Dataset records ->
____

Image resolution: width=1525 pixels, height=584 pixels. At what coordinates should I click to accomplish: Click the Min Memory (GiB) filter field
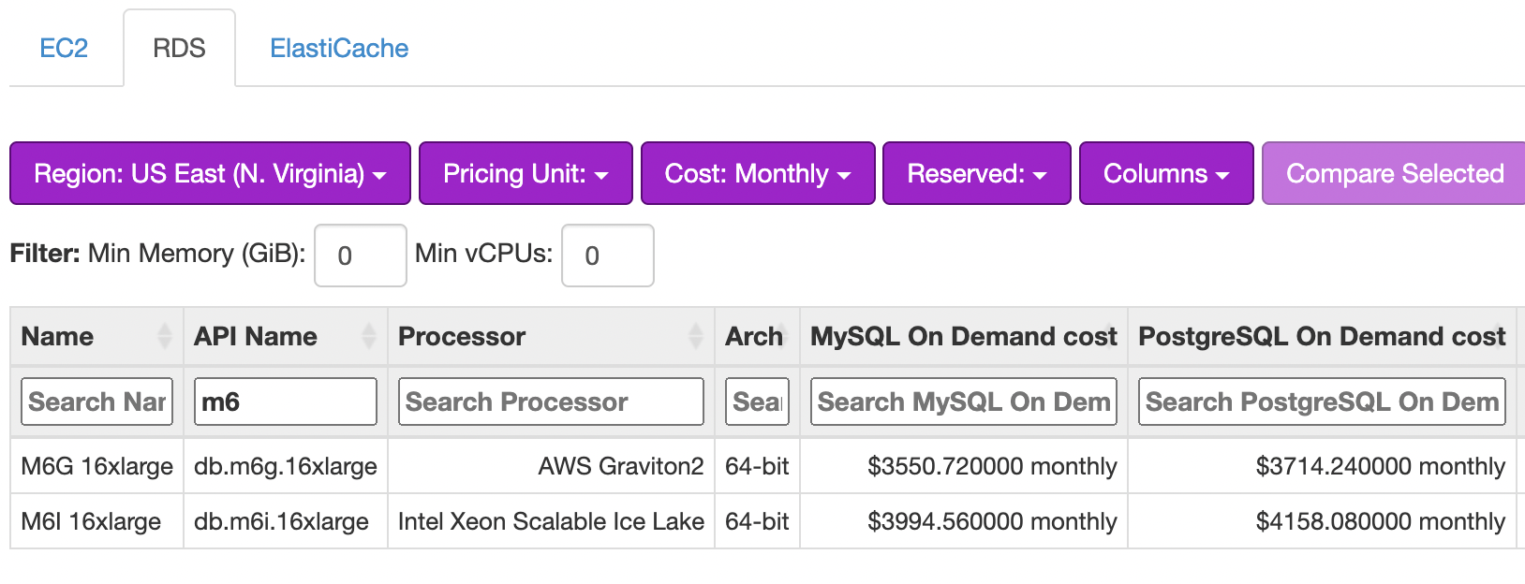pos(360,256)
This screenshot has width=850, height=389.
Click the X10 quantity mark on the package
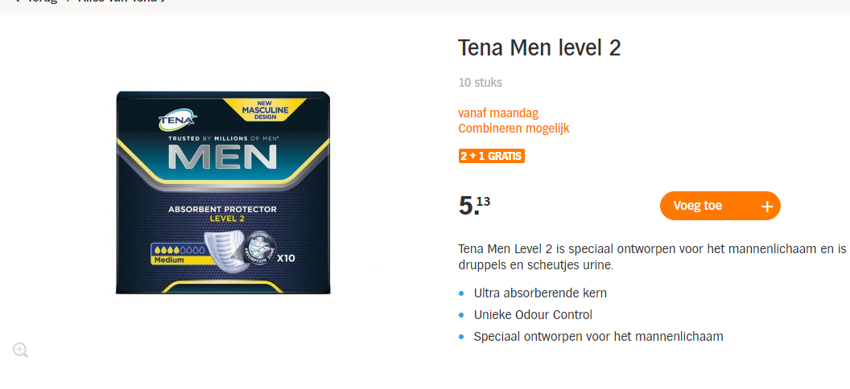click(286, 258)
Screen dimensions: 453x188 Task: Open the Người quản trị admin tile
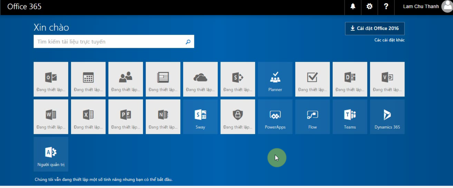pos(51,154)
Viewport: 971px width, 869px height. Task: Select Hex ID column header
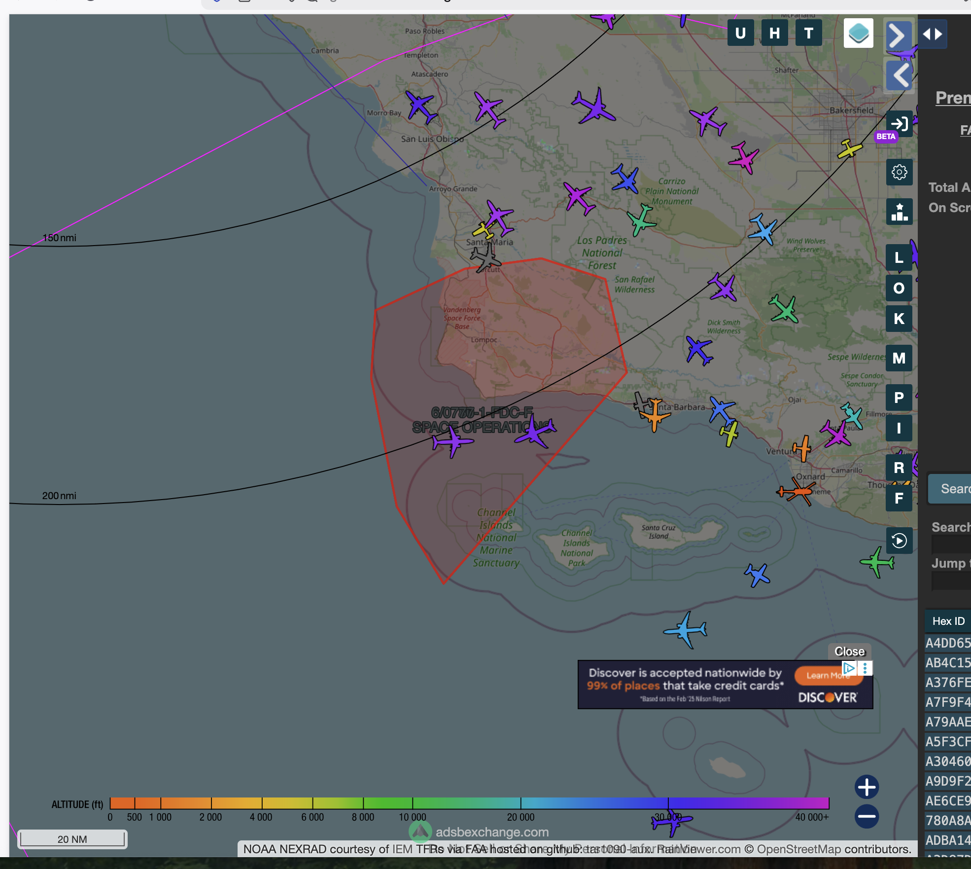click(x=948, y=621)
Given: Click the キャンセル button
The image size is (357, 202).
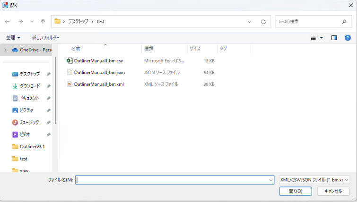Looking at the screenshot, I should pyautogui.click(x=333, y=191).
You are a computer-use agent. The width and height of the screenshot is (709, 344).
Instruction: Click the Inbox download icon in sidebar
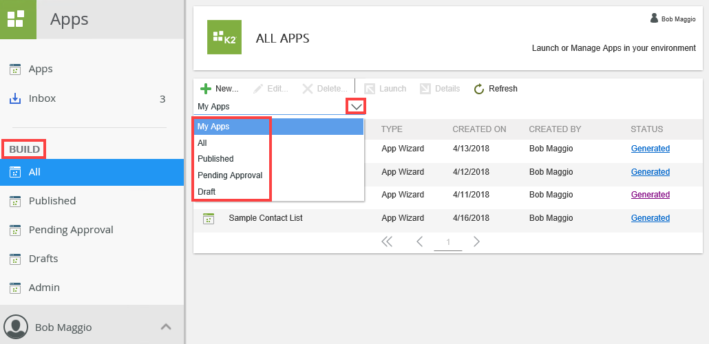(x=15, y=98)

____

Objective -> Can you write out all the entries again, with "Task" swapped for "Goal" wherever it occurs and nothing else changed, and leave the pictures out?

Output of the exercise ->
Image resolution: width=1525 pixels, height=584 pixels. At what coordinates should I click to accomplish: Click the Min Memory (GiB) filter field
pos(360,256)
This screenshot has width=850, height=389.
Click the X10 quantity mark on the package
click(286, 258)
Screen dimensions: 453x188 Goal: Open the Người quản trị admin tile
pos(51,154)
Viewport: 971px width, 869px height. Goal: Select Hex ID column header
click(x=948, y=621)
Given: Click the キャンセル button
The image size is (357, 202).
Looking at the screenshot, I should pyautogui.click(x=333, y=191).
You are a computer-use agent. The width and height of the screenshot is (709, 344).
Instruction: Click the Inbox download icon in sidebar
(x=15, y=98)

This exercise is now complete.